G101 is honoured to open our 2023 exhibition season with Migrating Seeds: a solo exhibition by Ginnifer Menominee, curated by Amin Alsaden.
Join us Saturday February 11, 2:00-5:00 PM for an in-person vernissage.
No registration is required.
Artist talk details TBA.
This exhibition sheds light on the migrations of Indigenous communities, particularly those uprooted from their ancestral homelands, crossing the modern borders imposed by settler-colonialism on Turtle Island. Ginnifer Menominee’s family traces their lineage back to their Anishinaabe territory, that lies in what is known today as the American state of Wisconsin, and to the Potawatomi nation, Bear clan, the justice and medicine keepers. In a forced displacement, however, the family had to walk up to Canada following the War of 1812, seeking refuge with the Ojibwe people, while losing their own home territory.
The works in the exhibition commemorate this story of survival, but also capture a simultaneous reality of adversity, dispossession, and grief. At the centre of this presentation is wild rice: Manomin, which means the “Good Seed,” and where the artist’s last name, Menominee (“Wild Rice People”) comes from. This denotes the deep significance of Manomin, a grain that was conscientiously harvested, without cultivation, by the artist’s community in a form of reciprocal, symbiotic sustenance. This vital staple has also come to designate a unique identity for the Anishinaabek (comprised of the Potawatomi, Ojibwe, Algonquin, Odawa, and Menominee), representing these nations’ intimate connection with the land thanks to a strong relationship with wild rice: a symbol of endurance throughout time, and an essential ingredient in ongoing feasts and ceremonies. Conversely, the Anishinaabek also mourn their separation from wild rice, and from traditional ways of living—from the plants, animals, and lands they coexisted with. The violence of colonialism has affected people and wild rice alike.
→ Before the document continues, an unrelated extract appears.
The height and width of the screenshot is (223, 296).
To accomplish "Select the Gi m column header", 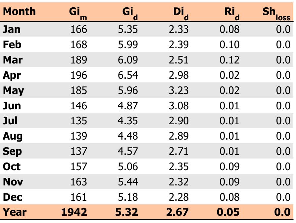I will (x=78, y=13).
The artist presents new works in a variety of mediums—sculpture, installation, photography, prints and beading—all of which relay different aspects of their relationship with wild rice. The works constitute acts of affirmation of their Anishinaabe culture and belonging, avowing healing and the notion of coming home, as well as resistance against insidious forces of erasure. The exhibition acknowledges the displacement of their family, along with many other Indigenous peoples who had to leave their territories behind, and the ways through which connections to one’s community and ancestors might be reforged from a distance. This exhibition is equally about spreading “good seeds” (Manomin) for a future that breaks the cycles of pain and longing; seeds that might migrate but take root in new places, through a sense of accountability and care for wherever one might reside.